Although most states
have religious and medical exemptions, with some having a
philosophical exemption, public and medical officials exert
a great deal of pressure to vaccinate. The pervasive attitude
that plagues will return and ravage the western world without
everyone giving their child a full set of vaccinations is
a powerful force in modern society.
One of the chief
concepts that vaccine proponents tell us, and that we generally
believe in modern society, is that the use of vaccines is
responsible for the virtual elimination of many childhood
scourges that used to ravage the world. We are told, and assume,
that in the 1800s and early in the 1900s many diseases killed
a large number of people and that vaccines were invented and
stopped these diseases from being a threat. But is this in
fact the case?
On the face of
it, we cannot help but assume that vaccines have played a
key role in improving all of our lives. But looking carefully
at the evidence over a longer period of time reveals a different
picture of disease evolution and the role vaccines have played.
A review of "Childhood’s
Deadly Scourge" states:
"During
the last two decades of the 19th century diphtheria was
the leading cause of death of toddlers in the industrialized
world, in some cities killing more than a thousand in a
single year. In contrast, since 1980 fewer than 100 cases
have been reported in the entire United States. Although
diphtheria is hardly the only infectious disease to have
thus faded, its story is unique because the early period
of its decline can be directly linked to advances in bacteriologic
knowledge and practice. Between 1880 and 1930 health authorities
in New York City were responsible for much of the practical
innovation in the control of diphtheria, as well as a good
share of scientific progress." [1]
The Vital Statistics
of the United States contains compiled statistics for a wide
variety of information since early in the 1900s. Among those
are death rates from all diseases, including infectious diseases.

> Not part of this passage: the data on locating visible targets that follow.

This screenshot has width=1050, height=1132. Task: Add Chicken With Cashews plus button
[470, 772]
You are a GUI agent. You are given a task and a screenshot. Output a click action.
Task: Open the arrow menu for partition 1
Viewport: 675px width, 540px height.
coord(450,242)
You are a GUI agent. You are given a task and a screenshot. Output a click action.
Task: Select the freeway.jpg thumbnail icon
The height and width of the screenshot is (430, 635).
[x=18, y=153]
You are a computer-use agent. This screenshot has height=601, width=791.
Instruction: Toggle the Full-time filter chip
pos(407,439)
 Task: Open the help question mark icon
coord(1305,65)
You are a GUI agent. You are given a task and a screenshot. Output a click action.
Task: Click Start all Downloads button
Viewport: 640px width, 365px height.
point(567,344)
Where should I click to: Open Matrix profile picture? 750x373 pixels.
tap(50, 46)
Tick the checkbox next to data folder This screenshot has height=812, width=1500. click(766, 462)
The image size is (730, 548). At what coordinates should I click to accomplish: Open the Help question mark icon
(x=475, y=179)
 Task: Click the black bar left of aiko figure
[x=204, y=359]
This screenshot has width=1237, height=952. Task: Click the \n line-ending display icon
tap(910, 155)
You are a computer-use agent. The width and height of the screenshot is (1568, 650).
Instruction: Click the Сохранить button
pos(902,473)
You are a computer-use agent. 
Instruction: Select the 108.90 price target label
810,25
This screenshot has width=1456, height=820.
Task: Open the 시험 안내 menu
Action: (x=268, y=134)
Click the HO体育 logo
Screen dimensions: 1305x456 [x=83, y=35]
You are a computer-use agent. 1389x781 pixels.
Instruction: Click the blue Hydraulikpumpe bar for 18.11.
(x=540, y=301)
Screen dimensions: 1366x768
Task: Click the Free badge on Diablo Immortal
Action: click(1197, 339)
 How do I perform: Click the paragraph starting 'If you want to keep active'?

An introductory statement from the 1937 statistics indicates
that death rates from infectious diseases declined greatly
in the early part of the century. These declines occurred
well before the advent of vaccines to treat these conditions.
"The trend
in death rates for specific causes, over the past 20 or
30 years, may be characterized by two general statements.
In the first place, there has been a great reduction in
the death rates for infectious and preventable diseases;
in the second place, there has been an increase in the rates
for certain diseases characteristic of older ages. Greatest
proportional rate decreases have taken place for such diseases
as typhoid and parathyroid fever, which has declined from
a rate of 23.5 in 1910 to 2.1 in 1937; and diphtheria, which
declined from a rate of 21.4 in 1910 to 2.0 in 1937. ...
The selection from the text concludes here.